C’mon, Mr. Schmidt, do the right thing. Don’t be evil. It’s even in your best interest!

(Note: I have specifically suggested that a news-provider revenue-share program be limited to Google News, because it tracks a limited and select number of news providers. Sharing revenues on web searches that lead people to news sites is more troubling; it could mean that all manner of websites want their cut. Let’s not go there just now.)

Author: Steve Outing Steve Outing is a Boulder, Colorado-based media futurist, digital-news innovator, consultant, journalist, and educator. ... Need assistance with media-company future strategy? Get in touch with Steve!

41 Responses to "To Eric Schmidt: What happened to ‘Don’t Be Evil’?"

  1. Graham
    Graham 8 years ago .Reply

    Your note at bottom is revealing.

    You argue that newspapers deserve special treatment. The newspaper business is indeed special in that its products are disproportionately seen as a public good, but if that’s the reason for giving money then there are other public goods out there.

    You also argue that Google should do this for its own good. If that’s the case, it should invest in a wide range of content creation that creates material people would search for.

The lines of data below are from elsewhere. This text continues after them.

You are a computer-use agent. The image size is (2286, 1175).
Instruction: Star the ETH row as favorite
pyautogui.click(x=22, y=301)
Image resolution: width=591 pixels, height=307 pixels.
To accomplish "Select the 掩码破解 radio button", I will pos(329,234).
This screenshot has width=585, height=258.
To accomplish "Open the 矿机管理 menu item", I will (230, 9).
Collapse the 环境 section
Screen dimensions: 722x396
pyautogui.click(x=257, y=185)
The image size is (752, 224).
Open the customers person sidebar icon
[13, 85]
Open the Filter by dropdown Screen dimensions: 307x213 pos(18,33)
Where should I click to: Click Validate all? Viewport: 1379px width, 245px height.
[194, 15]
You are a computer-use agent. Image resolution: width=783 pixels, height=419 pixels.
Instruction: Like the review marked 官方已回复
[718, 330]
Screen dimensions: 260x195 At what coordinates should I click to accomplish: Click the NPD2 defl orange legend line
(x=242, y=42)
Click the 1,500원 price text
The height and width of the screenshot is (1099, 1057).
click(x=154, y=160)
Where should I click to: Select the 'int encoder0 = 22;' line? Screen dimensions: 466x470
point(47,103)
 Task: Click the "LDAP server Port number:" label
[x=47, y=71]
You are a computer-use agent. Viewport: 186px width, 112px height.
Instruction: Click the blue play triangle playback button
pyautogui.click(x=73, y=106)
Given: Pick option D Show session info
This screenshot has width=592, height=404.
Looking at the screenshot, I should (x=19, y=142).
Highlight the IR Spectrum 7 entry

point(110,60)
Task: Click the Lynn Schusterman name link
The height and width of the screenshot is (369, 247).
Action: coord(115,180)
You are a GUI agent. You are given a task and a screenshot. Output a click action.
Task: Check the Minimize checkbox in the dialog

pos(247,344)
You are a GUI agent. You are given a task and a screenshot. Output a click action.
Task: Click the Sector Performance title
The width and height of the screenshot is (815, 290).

    The principle behind your argument is not to support the public good, but rather to prop up one kind of public good. I really value the good newspapers provide, and I have lots of friends who depend on their survival for employment. I just wish the arguments for saving their jobs were less fixated on the specific businesses and the specific form of public good production.

  2. Josh Young
    Josh Young 8 years ago .Reply

    Do you really think that Google News could generate sufficient profit to prop up not just a handful of newspapers but all the newspapers it links to? I haven’t seen any great estimates of what profit Google News could generate if Google fully exploited its potential to carry ads, but it very probably insufficient to help much at all.

    The idea that profit-sharing from Google News could tip the balance without other changes, including “unthinkable” changes in comparison to which this kind of subsidy would be trivial, just isn’t credible.

    (Note as well that the $100MM figure sometimes thrown around couldn’t even be counted on as a base since it almost certainly involves revenues from, which you’re ruling out.)

    It’s also worth mentioning that no one actually really loves Google News anyhow. Just by way of anecdotal evidence: its traffic is only a fraction of that of Yahoo News.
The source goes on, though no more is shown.